Oleh: Nirwansyah*
Haji Abdul Karim Amrullah (HAKA) atau biasa dipanggil Haji Rasul adalah Ayahanda dari Buya HAMKA (Haji Abdul Malik Karim Amrullah). Haji Rasul merupakan ulama yang memiliki pengaruh cukup besar terhadap persebaran dan perkembangan Muhammadiyah di Suamatera Barat. Bahkan di setiap perjalanannya mengelilingi Sumatera, Muhammadiyah selalu disyiarkannya.
Persyarikatan yang didirikan oleh KH. Ahmad Dahlan ini membuat Haji Rasul terkagum dan sadar bahwa untuk menyiarkan dan memajukan Islam akan lebih efektif dengan cara membuat perkumpulan. Sehingga beliau akhirnya mendirikan cabang Muhammadiyah di kampung halamannya bersama Syekh Muhammad Jamil Jambek di Nagari Sungai Batang, Maninjau, Sumatera Barat. Uniknya, Haji Rasul tidak masuk dalam anggota Muhammadiyah.

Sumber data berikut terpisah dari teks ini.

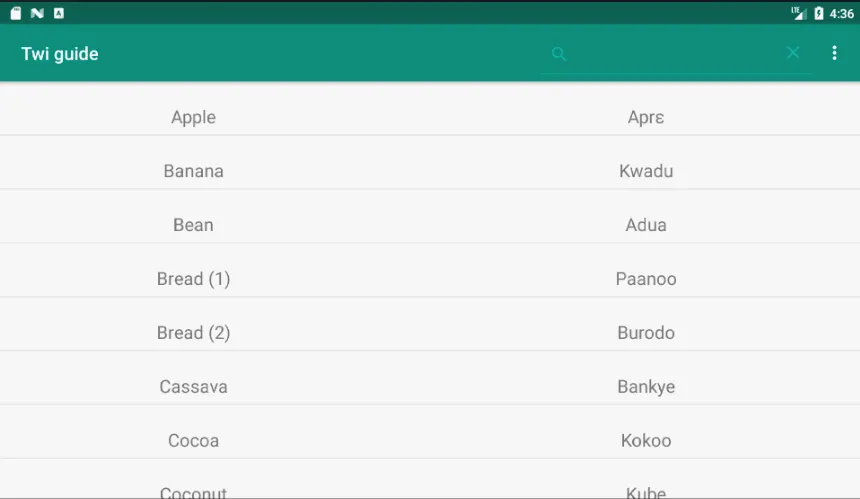860x499 pixels.
Task: Focus the search text field
Action: coord(676,54)
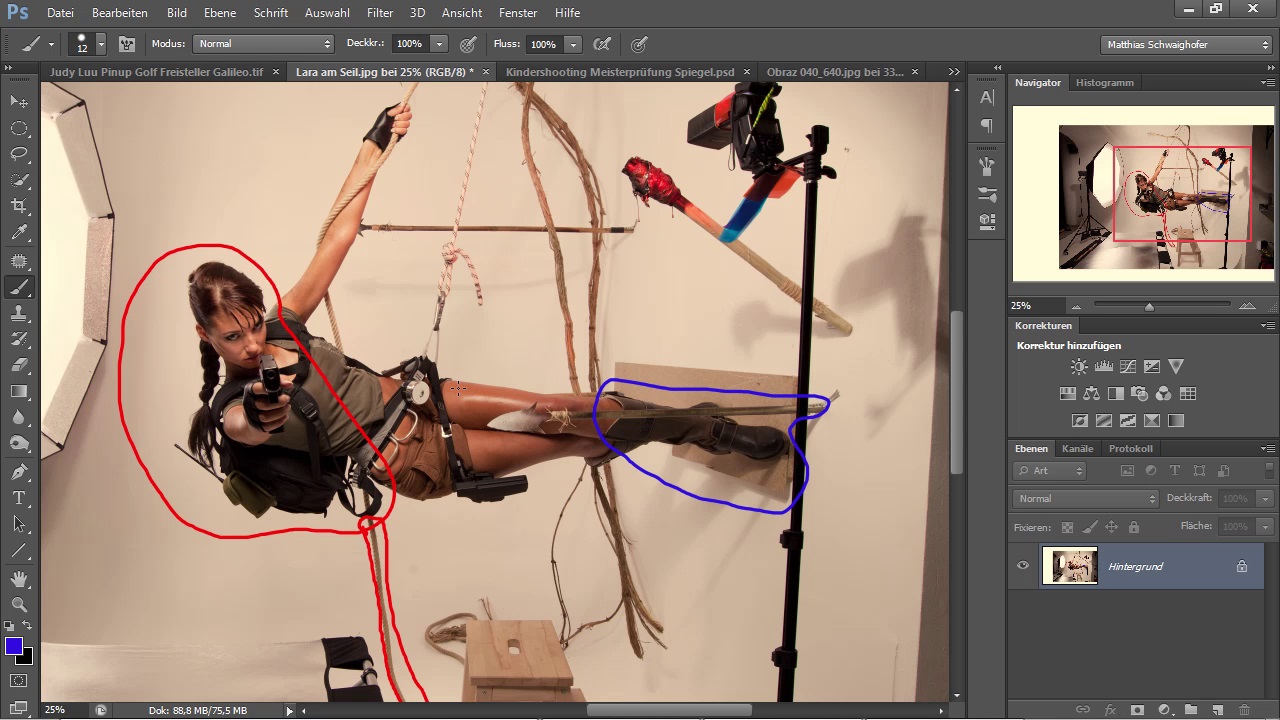1280x720 pixels.
Task: Choose the Clone Stamp tool
Action: click(19, 313)
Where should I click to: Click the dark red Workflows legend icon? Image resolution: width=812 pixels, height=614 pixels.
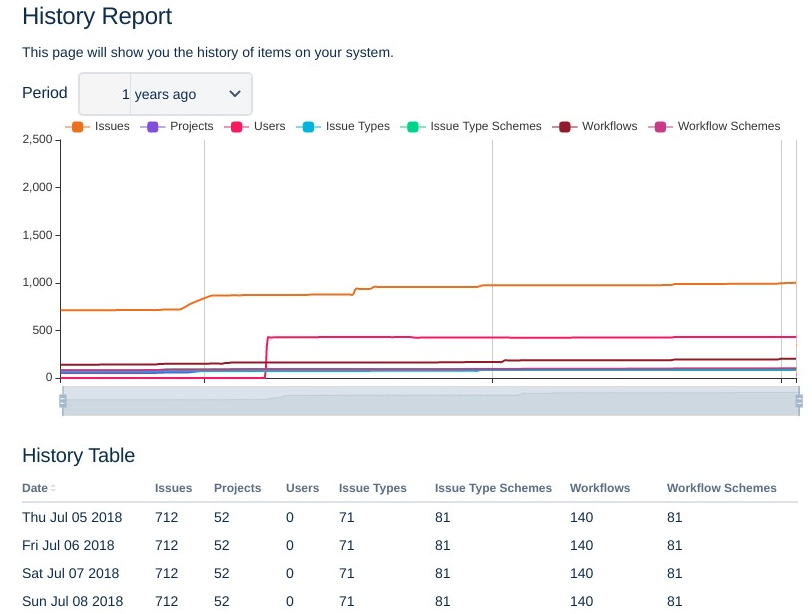click(564, 127)
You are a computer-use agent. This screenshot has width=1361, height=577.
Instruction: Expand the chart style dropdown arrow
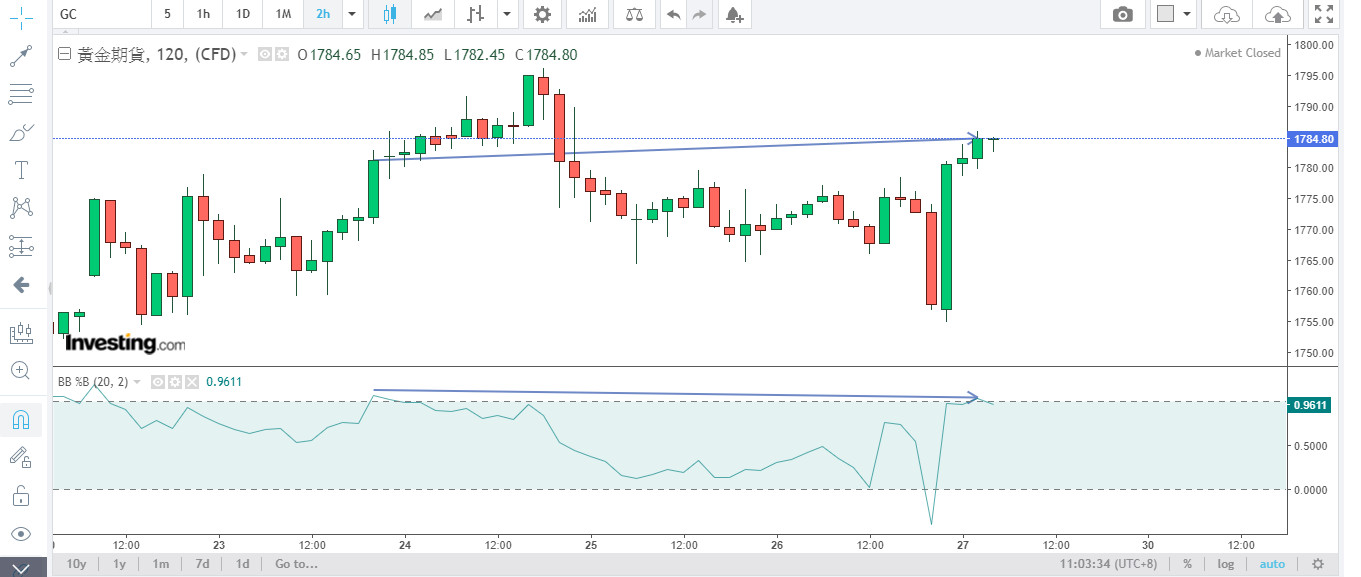pyautogui.click(x=508, y=14)
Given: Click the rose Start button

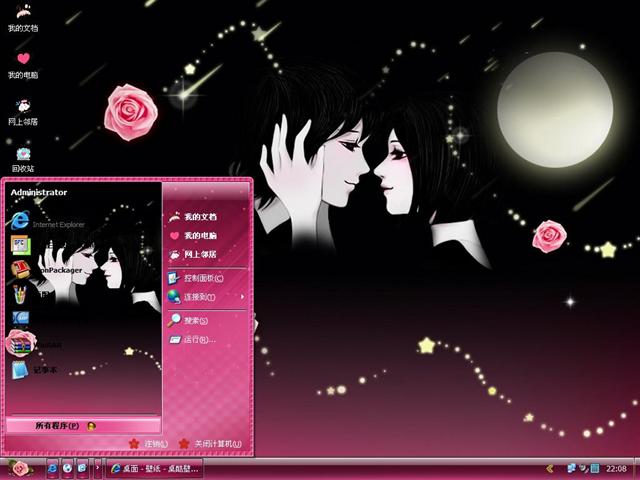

Masuknya Muhammadiyah di Minangkabau
Haji Abdul Karim Amrullah lahir di Maninjau pada tahun 1879 dan meninggal di Jakarta, 2 Juni 1945. Ia bersama Syekh Muhammad Jamil Jambek bisa dikatakan pendiri Muhammadiyah di Sumatera Barat. Awal mula berdirinya Muhammadiyah di Minangkabau yakni, ketika Haji Rasul berkunjung ke Pekalongan untuk melihat menantunya, AR Sutan Mansur (Pemimpin Muhammadiyah Pekalongan waktu itu dan ketua pimpinan pusat Muhammadiyah 1953-1959) beserta anak dan cucunya.
Ketika di sana, dapatlah dia melihat secara dekat bagaimana Muhammadiyah dengan giatnya berusaha untuk memajukan dan menyiarkan agama Islam melalui perkumpulan. Melihat hal tersebut, hatinya tertambat. Terlintas dibenaknya nasib tanah Minang yang sudah teramat parah, rusak agamanya. Pada tahun 1925, ia kembali ke Minangkabau dengan membawa pikiran-pikiran pembaharuan.
Langkah awal yang dilakukan Haji Rasul dalam menyiarkan Muhammadiyah di Minangkabau adalah mengubah nama perkumpulan yang sudah ada sebelumnya. Perkumpulan yang awalnya bernama “Sendi Aman” berubah nama menjadi Muhammadiyah. Perubahan ini terjadi di akhir tahun 1925, ketika para pengurus “Sendi Aman” meminta pendapat dan pikiran HAKA, “Baiklah tukar menjadi Muhammadiyah, supaya ada hubungan kita dengan perserikatan besar!,” katanya (HAMKA, 1982). Atas permufakatan tersebut, berdirilah cabang Muhammadiyah pertama di Minangkabau.
Ulama Puritan Revivalis
Setelah berdiri cabang Muhammadiyah pertama di Minangkabau, perkembangan Muhammadiyah tak lepas dari peran Haji Rasul sebagai tokoh sentral. Ia giat menyiarkan Muhammadiyah pada saat itu. Tak berlebihan kiranya jika menyatakan Haji Rasul merupakan sinonim Muhammadiyah Minangkabau. Selain sebagai pendiri Muhammadiyah di Minangkabau, ia kerap kali mempropagandakan Muhammadiyah dalam setiap perjalanannya mengelilingi Sumatera.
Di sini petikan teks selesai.